Wilson went to trial without filing a motion to suppress. He was found guilty and was sentenced to five years prison. He appealed.
No Motion to Suppress, No Objection, No Issue on Appeal . . . The ICA first noted that Wilson waived his right to challenge the admission of the evidence seized within his house. No motion to suppress was filed. Failing to file a pretrial motion to suppress is a waiver of evidence. HRPP Rule 12(f). Moreover, Wilson didn’t object to the admission of this evidence at his trial either. The issue was not raised until closing argument to the judge. All Wilson said at closing was that “there’s no probable cause for the arrest or the search that there should have been an arrest warrant obtained or a search warrant obtained. And I’ll incorporate that in my arguments.” For the ICA, this was not enough to preserve the issue on appeal. State v. Hoglund, 71 Haw. 147, 150, 785 P.2d 1311, 1313 (1990); State v. Ildefonso, 72 Haw. 573, 584, 827 P.2d 648, 655 (1992); State v. Moses, 102 Hawaii 449, 456, 77 P.3d 940, 947 (2003). The ICA, however, felt the issue merited review and analyzed the issue anyways.
The Warrant Requirement and its Exceptions. There is no denying that Officer Akiona’s entry into the house and the subsequent entries to recover the evidence were made without a warrant. Wilson contended that no exception to the warrant requirement justified the entry into his house. Wilson argued that the only conceivable exception would be the exigent-circumstances exception and that these facts did not justify it.
“Exigent circumstances exist when an immediate police response is reasonably required to prevent imminent danger to life or serious damage to property, or to forestall the likely escape of a suspect or the threatened removal or destruction of evidence.” State v. Lloyd, 61 Haw. 505, 512, 606 P.2d 912, 918 (1980).

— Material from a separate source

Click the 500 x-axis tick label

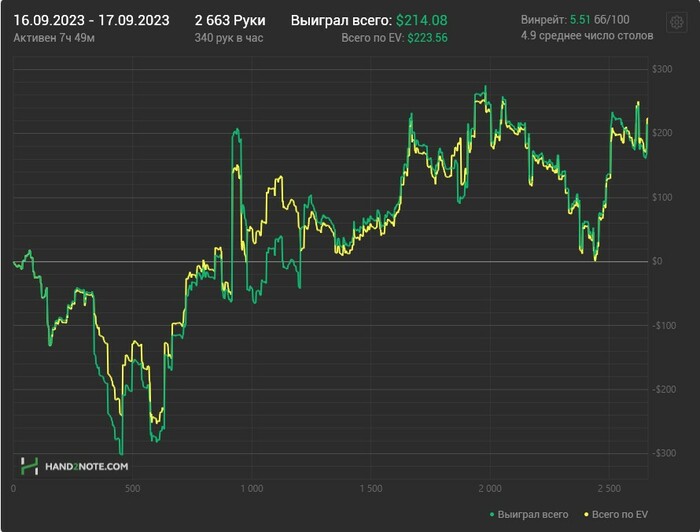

The prosecution did not rely on exigency and instead urged the ICA to adopt a new exception to the warrant requirement.
The “Emergency Aid Exception”? The prosecution turned to federal courts interpreting the Fourth Amendment to the United States Constitution and proposed the emergency-aid exception. Under this exception, “law enforcement officers may enter a home without a warrant to render emergency assistance to an injured occupant or to protect an occupant from imminent injury.” Brigham City v. Stuart, 547 U.S. 398, 403 (2006). Put differently, there must be “an objectively reasonable basis for believing that medical assistance was needed, or persons were in danger.” Michigan v. Fisher, 558 U.S. 45, 49 (2009).
In this case, the police received a 911 call, that there was a scared female and a knife was involved. When the officers called out to the crying female, there was no response. According to the ICA, if the complainant had been stabbed, injured, or restrained, the failure to enter the house to assure the complainant’s safety could have resulted in dire consequences.
The Hawaii Constitution too? The ICA had already noted that Article I, Section 7 of the Hawaii Constitution has not recognized this exception to the warrant requirement. State v. Ramos-Sanders,135 Hawaii 299, 306, 349 P.3d 406, 413 (App. 2015). But these facts justified its introduction to Hawaii jurisprudence. The ICA adopted the exception so that officers could enter a home “to protect or preserve life or avoid serious injury.” Brigham City v. Stuart, 547 U.S. at 403. The exception is not necessarily a new category of the warrant exception, but instead expands the scope of exigency. Id.
Is this Really a new Exception? Under the old exigency exception, the police could enter a private space without a warrant to “prevent imminent danger to life or serious damage to property.” State v. Lloyd, supra. How is this different than the emergency-aid exception? Wouldn’t this really be an expansive interpretation of the exception instead of the ushering in of a new exception?